Так или иначе, взыскуемую тишь в этом покойном деревенском существовании ВИ получил. Разумеется, мысли о конечности пути его посещали, как же без этого. Но в целом его представление о благостном старении было оптимистичным, и он умиротворенно вспоминал еще в юности поразившие его строки Суинберна, встреченные на последних страницах когда-то любимого романа «Мартин Иден»:
Устав от вечных упований,
Устав от радостных пиров,
Не зная страхов и желаний,
Благословляем мы богов
За то, что сердце в человеке
Не вечно будет трепетать,
За то, что все вольются реки
Когда-нибудь в морскую гладь.
Уже потом, много позже, Виталий Иосифович нашел и оригинал этого стихотворения, и множество переводов, но этот, может быть и не самый точный, остался в памяти навсегда.

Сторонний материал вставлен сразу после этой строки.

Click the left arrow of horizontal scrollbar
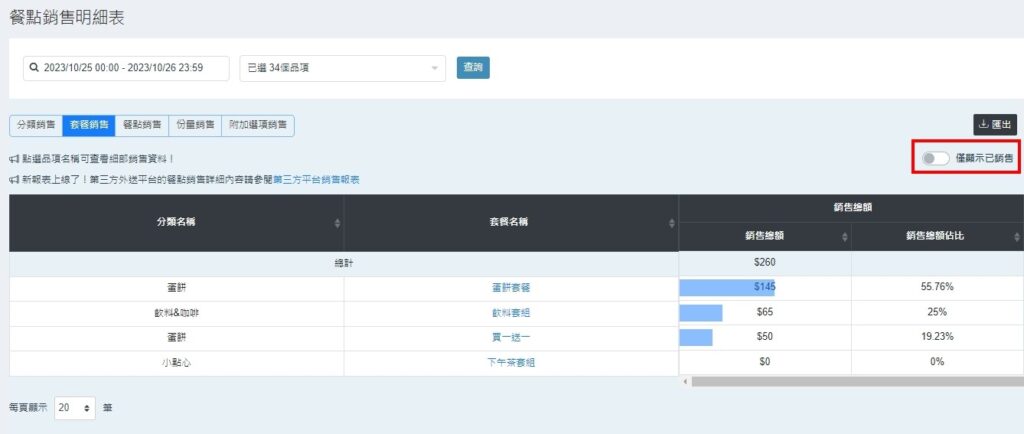 tap(685, 381)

Да, прогулки становятся короче, это правда, но он никогда их особенно и не любил, прикроватная тумбочка гуще заполняется лекарствами, взгляд в зеркало не веселит — но ведь это отражение он встречает каждое утро, а значит, каждое утро, надо не надо, он бреется, принимает душ, отгоняет стылый запах старости «Фаренгейтом» — стало быть, не опускается, Елена Ивановна не устает (и Бог даст, не устанет) его попиливать, досаждать замечаниями типа «опять свет не погасил» и «давай, давай, разомнись, оторвись от своего компьютера», а Оля все шлет и шлет из Лондона фотографии и ролики взрослеющих детей, и — вот что еще важно — что ни день, он находит в себе силы и желание снова сесть за эту потертую тетрадь и писать, писать, писать… Так что не все так плохо! Прям-таки воплощение мечты Саши Гликберга по кличке Черный:
Жить на вершине голой,
Писать простые сонеты…
И брать от людей из дола
Хлеб, вино и котлеты.
Там, правда, есть продолжение:
Сжечь корабли и впереди, и сзади,
Лечь на кровать, не глядя ни на что,
Уснуть без снов и, любопытства ради,
Проснуться лет чрез сто.
И при этом ни тебе перебранок-переписок с авторами и переводчиками — их обнаглевший ВИ имел обыкновение поучать, а встретившись с сопротивлением строптивца (строптивицы), скрипел назидательно что-то о скромности, сам таковой напрочь не обладая, и приводил какую-нибудь байку: вот, мол, даже Оскар Уайльд (а этого остроумца Виталий Иосифович полагал эталоном литературного вкуса) не жалел времени для доведения своих творений до совершенства и мог просидеть над корректурой одного-единственного стихотворения все утро, чтобы убрать одну-единственную запятую, а вечером спохватиться и вернуть запятую на место. Ни просиживаний на редакторских совещаниях, ни спешки — сдать корректуру, сделать сверку, посмотреть обложку, то-се… Вместо всего этого — тихая размеренная жизнь и немудрящие занятия по дому и саду, неторопливые беседы с Мишкой под рюмку-другую, поездки в близлежащий городок Старицу за кой-какой снедью с непременным заходом в чебуречную (ах, эти чебуреки).